Sunday morning brought a nice run up the Fosse Way to Warwick. I usually enjoy the Fosse Way, and the roads from Highworth up through Lechlade and Burford to pick up the Fosse itself at Stow-on-the-Wold are wonderful, open, fast roads over the Cotswolds. However we set off a bit late, so we kept getting stuck behind lines of modern cars all too afraid to overtake anything travelling more than 40mph. This is one of the delights of the Bristol. It is a quick car, obviously, and with bags of torque and strong brakes it a breeze to leapfrog several cars at once and safely sneak back into the gaps. The thing to be aware of is that many people can be surprised at this sedate old car suddenly hoisting her skirts and coming past at a decent rate of knots : ) Still we made it up there in good time, found a decent lunch in a pub on the square, and then worked it off exploring St Mary’s Church. It’s a beautiful old church, with some fascinating tombs of the Earls of Warwick. These were the real reason for our visit, my better half being a historian who knows about these things and wanted to see them. I wanted a pub lunch so we were both happy. One of the tombs is that of Robert Dudley, 1st Earl of Leicester, a favourite of Queen Elizabeth and rumoured lover.

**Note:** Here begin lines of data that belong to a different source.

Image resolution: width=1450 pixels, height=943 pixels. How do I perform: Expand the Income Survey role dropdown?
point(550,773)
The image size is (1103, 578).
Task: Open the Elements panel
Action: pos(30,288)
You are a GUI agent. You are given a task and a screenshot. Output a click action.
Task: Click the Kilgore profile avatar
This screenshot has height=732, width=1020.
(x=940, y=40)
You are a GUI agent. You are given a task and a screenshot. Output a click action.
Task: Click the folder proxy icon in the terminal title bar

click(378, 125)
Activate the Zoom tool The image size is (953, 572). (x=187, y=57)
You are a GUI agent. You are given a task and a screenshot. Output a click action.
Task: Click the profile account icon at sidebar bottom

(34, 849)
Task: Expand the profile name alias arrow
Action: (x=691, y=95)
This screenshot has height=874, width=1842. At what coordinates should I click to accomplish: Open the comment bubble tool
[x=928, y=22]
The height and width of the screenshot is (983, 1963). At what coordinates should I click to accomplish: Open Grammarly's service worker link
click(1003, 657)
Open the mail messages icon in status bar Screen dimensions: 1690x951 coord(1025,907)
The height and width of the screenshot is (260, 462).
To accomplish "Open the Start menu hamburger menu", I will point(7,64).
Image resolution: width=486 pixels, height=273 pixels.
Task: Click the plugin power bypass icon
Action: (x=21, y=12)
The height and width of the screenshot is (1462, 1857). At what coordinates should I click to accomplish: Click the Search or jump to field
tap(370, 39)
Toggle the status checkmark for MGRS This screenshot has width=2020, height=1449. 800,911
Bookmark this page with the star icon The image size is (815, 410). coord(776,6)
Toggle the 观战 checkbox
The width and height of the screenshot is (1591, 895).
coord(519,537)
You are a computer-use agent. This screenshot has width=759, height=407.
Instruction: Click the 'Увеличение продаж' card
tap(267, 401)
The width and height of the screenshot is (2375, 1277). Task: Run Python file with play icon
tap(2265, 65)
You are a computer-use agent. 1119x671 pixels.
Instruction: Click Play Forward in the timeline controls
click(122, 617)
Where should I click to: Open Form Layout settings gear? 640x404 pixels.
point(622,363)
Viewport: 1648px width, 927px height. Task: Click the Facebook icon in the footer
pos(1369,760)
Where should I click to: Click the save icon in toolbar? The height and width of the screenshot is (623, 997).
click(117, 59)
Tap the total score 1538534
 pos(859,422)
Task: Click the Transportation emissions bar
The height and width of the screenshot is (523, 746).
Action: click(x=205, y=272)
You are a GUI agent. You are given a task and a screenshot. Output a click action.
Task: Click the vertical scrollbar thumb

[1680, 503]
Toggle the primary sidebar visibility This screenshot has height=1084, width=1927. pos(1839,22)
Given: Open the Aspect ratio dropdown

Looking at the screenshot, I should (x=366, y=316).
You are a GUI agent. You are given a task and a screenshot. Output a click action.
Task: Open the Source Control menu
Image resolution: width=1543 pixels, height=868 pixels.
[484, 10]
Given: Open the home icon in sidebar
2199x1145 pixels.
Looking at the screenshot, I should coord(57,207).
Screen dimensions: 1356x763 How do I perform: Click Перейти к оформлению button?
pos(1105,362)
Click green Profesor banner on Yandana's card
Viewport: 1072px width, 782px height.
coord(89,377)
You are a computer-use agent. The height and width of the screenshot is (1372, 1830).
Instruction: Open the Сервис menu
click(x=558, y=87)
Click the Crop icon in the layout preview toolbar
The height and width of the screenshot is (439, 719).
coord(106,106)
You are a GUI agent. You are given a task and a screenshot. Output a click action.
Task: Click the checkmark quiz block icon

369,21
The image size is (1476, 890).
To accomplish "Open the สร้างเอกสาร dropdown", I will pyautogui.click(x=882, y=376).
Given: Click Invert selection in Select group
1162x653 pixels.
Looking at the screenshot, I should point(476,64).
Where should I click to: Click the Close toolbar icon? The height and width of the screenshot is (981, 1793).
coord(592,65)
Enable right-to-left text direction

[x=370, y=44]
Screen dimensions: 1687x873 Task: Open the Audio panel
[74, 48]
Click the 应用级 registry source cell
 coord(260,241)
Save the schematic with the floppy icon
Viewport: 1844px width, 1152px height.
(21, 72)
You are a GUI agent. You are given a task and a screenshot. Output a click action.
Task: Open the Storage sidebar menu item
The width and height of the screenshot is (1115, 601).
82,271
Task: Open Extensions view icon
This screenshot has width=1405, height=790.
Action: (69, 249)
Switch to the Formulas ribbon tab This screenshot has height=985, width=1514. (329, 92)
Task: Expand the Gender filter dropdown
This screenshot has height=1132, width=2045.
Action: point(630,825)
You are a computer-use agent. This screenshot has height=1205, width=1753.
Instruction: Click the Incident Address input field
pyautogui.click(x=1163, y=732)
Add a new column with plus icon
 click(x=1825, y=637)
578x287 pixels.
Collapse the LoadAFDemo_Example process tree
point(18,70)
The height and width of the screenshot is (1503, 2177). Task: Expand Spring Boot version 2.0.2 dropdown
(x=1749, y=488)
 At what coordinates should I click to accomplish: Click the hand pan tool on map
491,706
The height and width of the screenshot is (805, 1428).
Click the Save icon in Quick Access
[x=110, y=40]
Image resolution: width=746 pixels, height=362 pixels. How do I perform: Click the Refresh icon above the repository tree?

Before heading south again, we managed to find a spot where we could take a photo of the car with Warwick Castle. We didn’t go into the castle (I haven’t been since school outing days), but it’s what you think of when anyone mentions Warwick. I am gradually building up a collection of photos of the 410 in front of the various landmarks and places it’s been. They’re not all great masterpieces, but it seems that it has become the done thing if you have a classic car. If you go anywhere interesting, or historic, with an automotive connection, or especially with an aeronautical connection, classic car owners seem to always want to photograph the car in front of it. I suppose it’s like tourists photographing the family at Disneyland, or in front of Buckingham Palace. With families and with cars there’s the desire we have to record that we were there, that we made it, but with cars especially (and maybe with great aunts too) there is also an element of ‘one classic in front of another’ to it. I even have a photo of the 410 next to a very scruffy and down at heel Fouga Magister we passed in a village in the back of beyond in France last year. On that occasion I stopped partly because the Magister is one of those planes that I hadn’t thought of for years, but largely because seeing one there reminded me of the Airfix version I had made years ago (the first Airfix aeroplane I built in fact). Definitely one classic in front of another.